The ototoxic drug cisplatin localises to stress granules altering their dynamics and composition.

Cisplatin is an effective platinum-based chemotherapeutic with several side effects, including ototoxicity. Cochlear cells have low rates of proliferation yet are highly susceptible to cisplatin. We hypothesized that cisplatin ototoxicity may be caused by cisplatin-protein interactions rather than cisplatin-DNA interactions. Two known cisplatin-binding proteins are involved in the stress granule (SG) response. SGs are a pro-survival mechanism involving formation of transient ribonucleoprotein complexes during stress. We examined the effects of cisplatin on SG dynamics and composition in cell lines derived from the cochlea and retinal pigment epithelium. Cisplatin-induced SGs are significantly diminished in size and quantity compared to arsenite-induced SGs and are persistent after 24 hours recovery. Additionally, cisplatin pre-treated cells were unable to form a typical SG response to subsequent arsenite stress. Cisplatin-induced SGs had significant reductions in the sequestration of eIF4G and proteins RACK1 and DDX3X. Live cell imaging of cisplatin-TR revealed localisation to SGs and retention for at least 24 hours. We show cisplatin-induced SGs have impaired assembly, altered composition and are persistent, providing evidence of an alternate mechanism for cisplatin-induced ototoxicity via an impaired SG response.

[Stored dataset rows]
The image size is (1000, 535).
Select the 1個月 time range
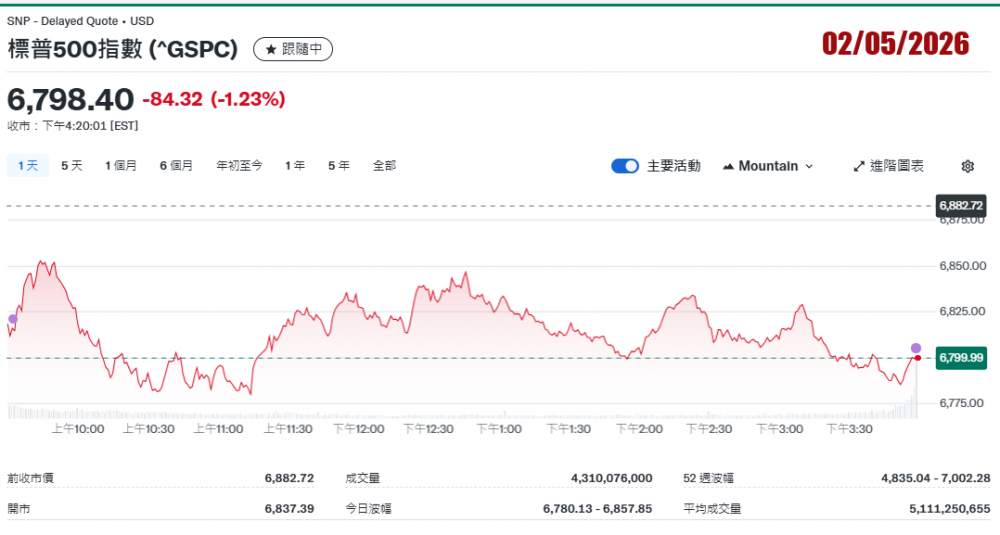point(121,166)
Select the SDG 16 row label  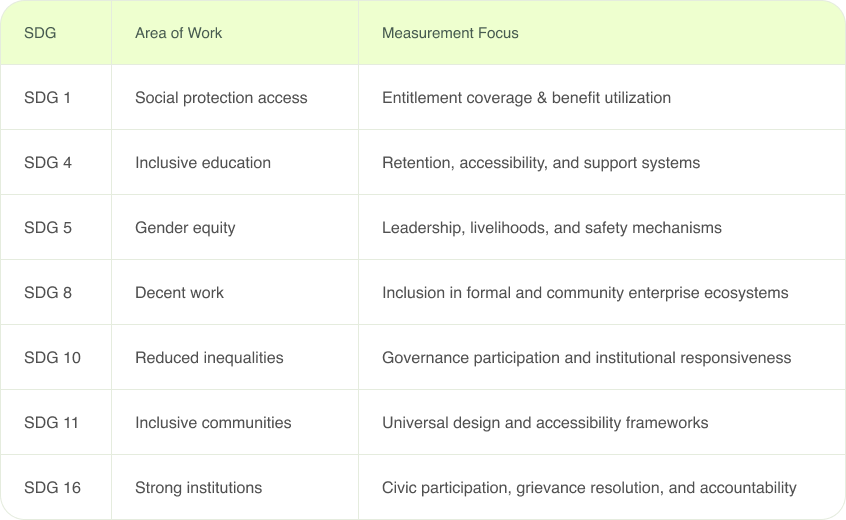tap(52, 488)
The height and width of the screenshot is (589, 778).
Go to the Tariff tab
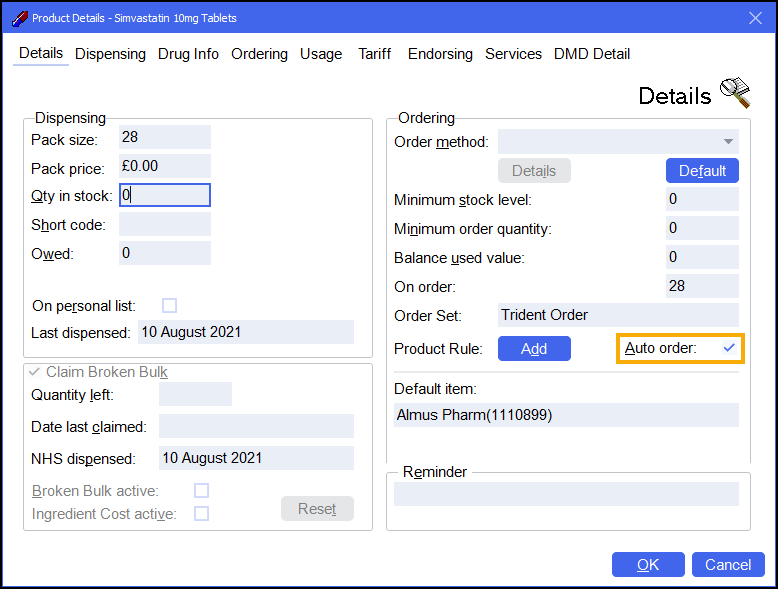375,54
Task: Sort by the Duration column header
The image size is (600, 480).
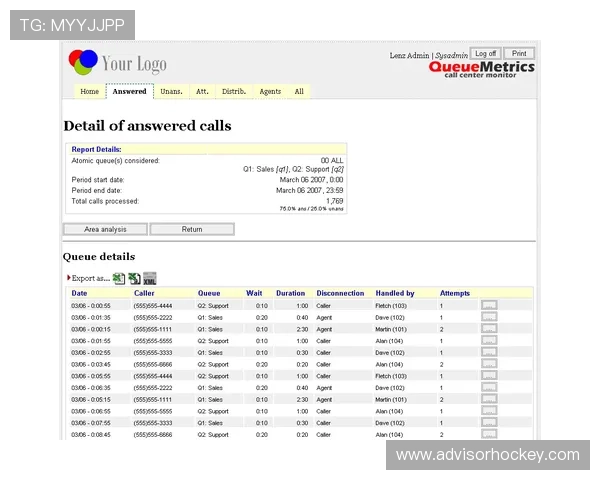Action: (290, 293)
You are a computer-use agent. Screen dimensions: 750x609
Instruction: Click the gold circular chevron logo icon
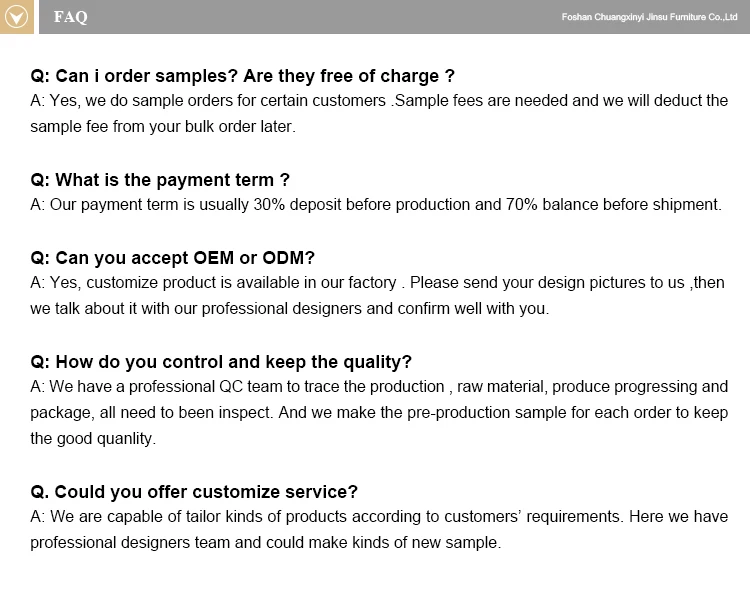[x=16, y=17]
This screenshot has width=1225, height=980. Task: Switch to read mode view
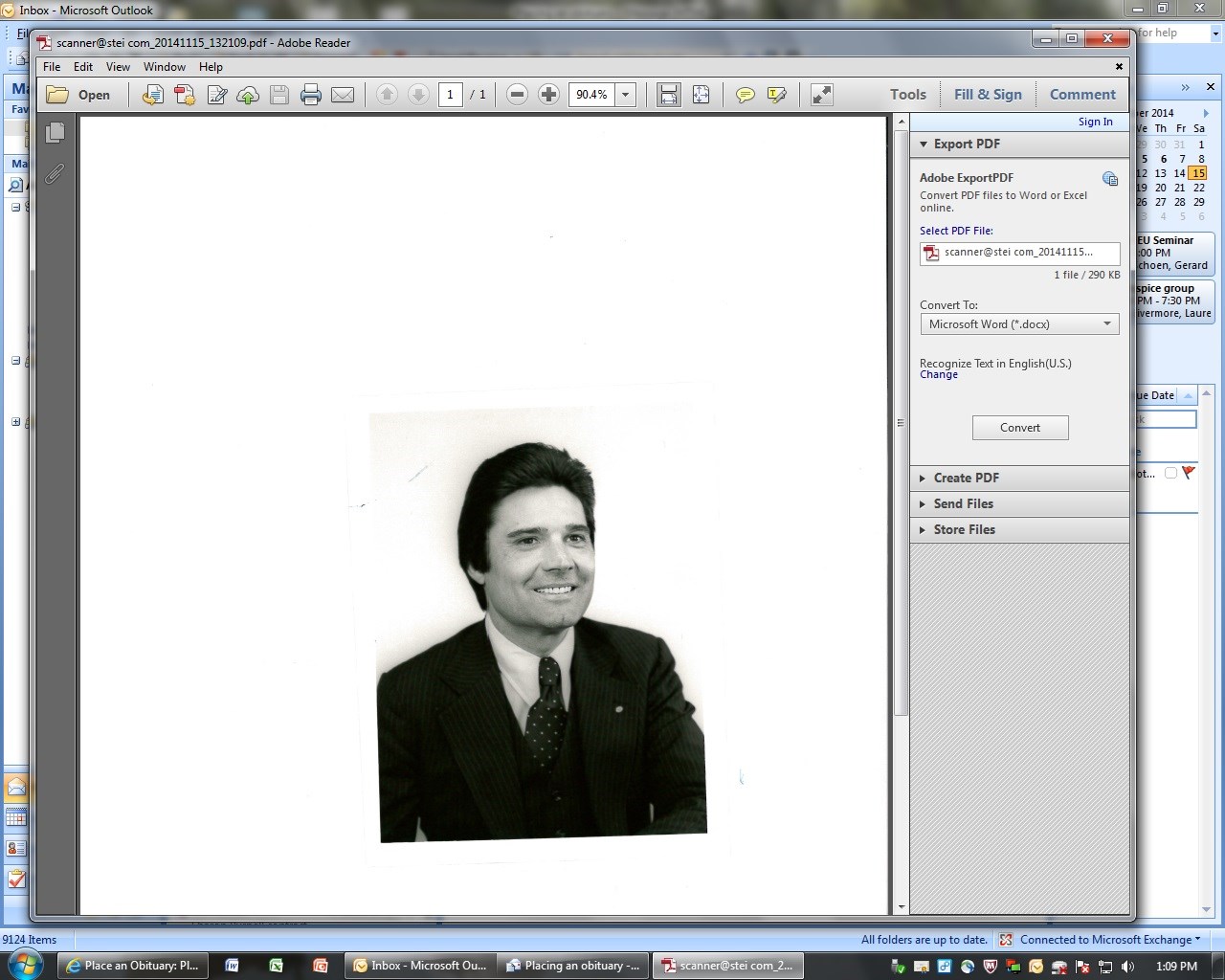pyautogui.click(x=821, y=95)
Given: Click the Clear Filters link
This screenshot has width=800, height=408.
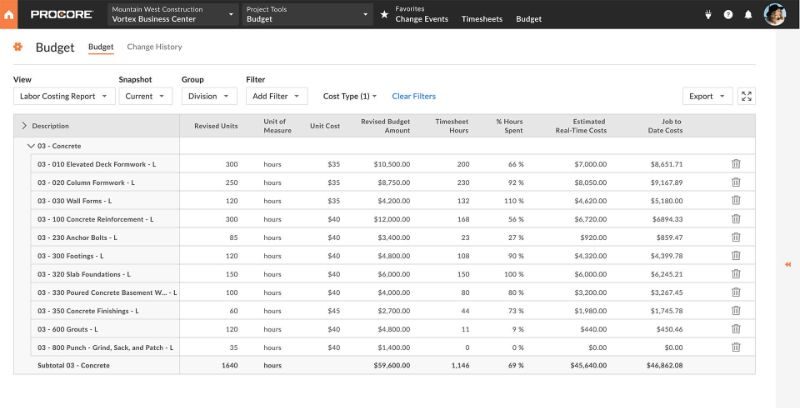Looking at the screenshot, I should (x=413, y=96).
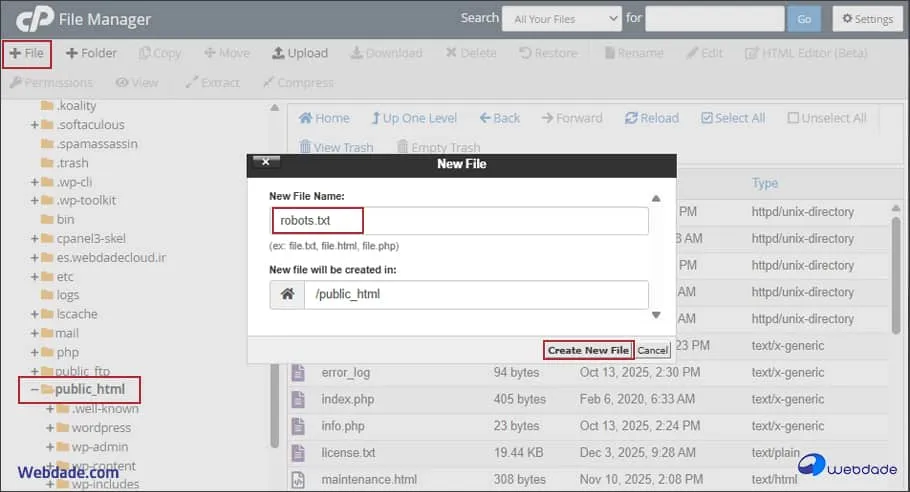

Problem to work on: Reproduce the full text on cisplatin and stress granules word for word.

Answer to the problem:
The ototoxic drug cisplatin localises to stress granules altering their dynamics and composition.

Cisplatin is an effective platinum-based chemotherapeutic with several side effects, including ototoxicity. Cochlear cells have low rates of proliferation yet are highly susceptible to cisplatin. We hypothesized that cisplatin ototoxicity may be caused by cisplatin-protein interactions rather than cisplatin-DNA interactions. Two known cisplatin-binding proteins are involved in the stress granule (SG) response. SGs are a pro-survival mechanism involving formation of transient ribonucleoprotein complexes during stress. We examined the effects of cisplatin on SG dynamics and composition in cell lines derived from the cochlea and retinal pigment epithelium. Cisplatin-induced SGs are significantly diminished in size and quantity compared to arsenite-induced SGs and are persistent after 24 hours recovery. Additionally, cisplatin pre-treated cells were unable to form a typical SG response to subsequent arsenite stress. Cisplatin-induced SGs had significant reductions in the sequestration of eIF4G and proteins RACK1 and DDX3X. Live cell imaging of cisplatin-TR revealed localisation to SGs and retention for at least 24 hours. We show cisplatin-induced SGs have impaired assembly, altered composition and are persistent, providing evidence of an alternate mechanism for cisplatin-induced ototoxicity via an impaired SG response.